Segment Start: RECORDS FOR THE EXERCISE

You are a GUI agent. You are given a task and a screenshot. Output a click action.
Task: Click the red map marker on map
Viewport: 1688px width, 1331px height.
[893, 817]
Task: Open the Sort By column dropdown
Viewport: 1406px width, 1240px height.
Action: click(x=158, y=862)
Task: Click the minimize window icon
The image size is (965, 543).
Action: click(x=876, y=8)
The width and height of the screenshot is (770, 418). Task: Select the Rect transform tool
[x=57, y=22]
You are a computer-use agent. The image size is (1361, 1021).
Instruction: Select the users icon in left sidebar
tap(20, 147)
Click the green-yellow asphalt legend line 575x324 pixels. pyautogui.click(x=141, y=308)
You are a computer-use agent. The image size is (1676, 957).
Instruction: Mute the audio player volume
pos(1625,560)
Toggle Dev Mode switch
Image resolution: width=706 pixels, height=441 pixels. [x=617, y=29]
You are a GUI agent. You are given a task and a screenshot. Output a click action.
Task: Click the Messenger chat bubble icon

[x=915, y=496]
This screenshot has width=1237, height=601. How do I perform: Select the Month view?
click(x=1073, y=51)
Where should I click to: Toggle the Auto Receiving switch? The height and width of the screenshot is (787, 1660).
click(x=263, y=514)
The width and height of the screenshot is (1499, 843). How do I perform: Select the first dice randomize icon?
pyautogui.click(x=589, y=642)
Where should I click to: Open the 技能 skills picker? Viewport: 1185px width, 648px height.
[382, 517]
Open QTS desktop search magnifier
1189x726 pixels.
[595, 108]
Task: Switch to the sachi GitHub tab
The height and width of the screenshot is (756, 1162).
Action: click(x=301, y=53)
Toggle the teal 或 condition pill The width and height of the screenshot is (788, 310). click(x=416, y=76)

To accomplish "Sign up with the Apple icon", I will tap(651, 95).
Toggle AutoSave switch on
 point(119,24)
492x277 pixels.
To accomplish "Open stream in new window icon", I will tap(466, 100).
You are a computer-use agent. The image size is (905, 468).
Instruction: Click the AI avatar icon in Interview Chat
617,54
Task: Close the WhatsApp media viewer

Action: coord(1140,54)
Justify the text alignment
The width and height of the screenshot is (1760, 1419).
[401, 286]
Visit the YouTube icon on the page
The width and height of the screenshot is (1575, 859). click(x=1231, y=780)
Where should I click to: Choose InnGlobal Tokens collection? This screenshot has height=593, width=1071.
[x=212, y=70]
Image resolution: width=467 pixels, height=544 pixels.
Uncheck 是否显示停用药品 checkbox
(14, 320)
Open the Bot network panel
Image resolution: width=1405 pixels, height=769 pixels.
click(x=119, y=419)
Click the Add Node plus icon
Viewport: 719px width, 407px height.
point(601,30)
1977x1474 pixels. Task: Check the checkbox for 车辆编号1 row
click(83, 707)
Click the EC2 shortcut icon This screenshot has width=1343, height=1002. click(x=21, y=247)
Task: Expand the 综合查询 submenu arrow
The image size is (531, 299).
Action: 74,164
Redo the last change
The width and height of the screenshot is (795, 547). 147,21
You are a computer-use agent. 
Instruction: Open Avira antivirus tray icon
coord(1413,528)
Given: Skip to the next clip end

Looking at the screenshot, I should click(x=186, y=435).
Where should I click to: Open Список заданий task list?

Segment End: RECORDS FOR THE EXERCISE

_REQUIRED WORK_. Exactly as written, give again every line from the one containing "The image size is (531, 299)." through the last line of the material above, and no other lines.

_REPLY_.
The image size is (531, 299).
Action: 74,164
Redo the last change
The width and height of the screenshot is (795, 547). 147,21
You are a computer-use agent. 
Instruction: Open Avira antivirus tray icon
coord(1413,528)
Given: Skip to the next clip end

Looking at the screenshot, I should click(x=186, y=435).
Where should I click to: Open Список заданий task list?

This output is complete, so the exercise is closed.